Self-employed

LLCs for Freelancers? Here’s Why It Makes Sense

Although Wyoming was technically the first state to introduce the Limited Liability Company (LLC) in 1977, the LLC didn’t take off as a popular business model until the 1990s. While it isn’t possible to know exactly how many freelancers have formally organized LLCs to protect their interests, IRS statistics and the continually growing freelancer economy suggest that more and more freelancers are forming LLCs.

Given the benefits an LLC can provide you as a freelancer, and the minimal resources required to setup and maintain an LLC, there are some very good reasons to consider the LLC model from your freelancing business.

LLCs Protect Your Personal Assets

The name itself describes the LLC’s biggest advantage to you, as a freelancer. LLCs limit your personal liability. Here’s why this is so important.

When you began freelancing without any formal business structure in place, the government treats your business as an extension of yourself. That means that you are fully responsible for paying your freelance business taxes on your personal tax return. This is the easiest way to get going, but you do open yourself up to risk.

If, for example, you run into any legal trouble, your personal property is at risk. This includes (but is certainly not limited to) personal and jointly-owned assets like:

  • Your car
  • Your home, or other real estate
  • An investment portfolio

To reiterate, these assets are at risk even though they are not associated with your freelance activity.

An LLC puts up a wall of protection between your personal assets and any liability your freelancing business might face. Generally speaking, LLCs offer the same level of protection for company owners as the more traditional corporation model. However, the requirements of setting up and maintaining an LLC don’t come close to those required in a corporation.

LLCs Are Simple to Setup and Inexpensive to Maintain

The biggest deterrent for a freelancer—or any business owner for that matter—to formally set up a corporation is the cost and operational burden. Corporations are expensive. They require initial and quarterly filings with the government. They require board and shareholder meetings. They trigger both corporate taxes, and payout level taxes. They require record keeping, company minutes, bylaws—the list goes on.

Setting up a corporation for a single freelancer seems difficult to justify. But here’s where an LLC makes perfect sense: When you form your LLC, you file your Articles of Organization (or your state’s equivalent) with the government—and that’s about it.

The fee to submit your Articles of Organization is nominal. It differs by state, but as an example, it’s currently $110 in South Carolina.

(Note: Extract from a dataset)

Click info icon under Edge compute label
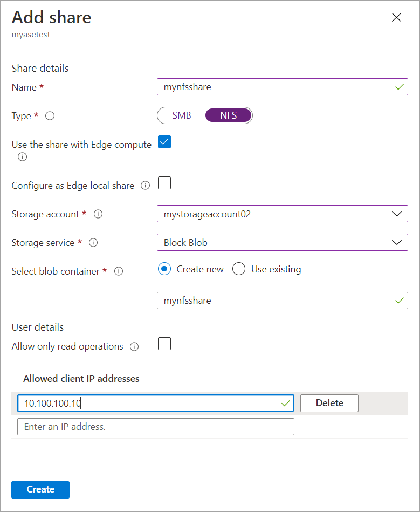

You will most likely create an Operating Agreement to set the basic rules for how your freelancing business will be governed: things like distribution rules, voting rights and new owners. In many states, however, you don’t actually have to file it.

Corporations have a reputation for being expensive (and rightly so). LLCs offer many of the same benefits at a much lower cost.

Learn more about how to form an LLC on Incorporate.com.

LLCs Offer Flexible Tax Benefits

Since the LLC has been in existence for quite some time, you may be familiar with its personal protection, low cost and ease of operation. While these are great benefits to you as a freelancer, they don’t do the LLC the justice it deserves. The LLC’s flexibility allows you to mix and match benefits from various business forms into a custom bundle that best suits your needs. And a good example of flexibility is tax treatment.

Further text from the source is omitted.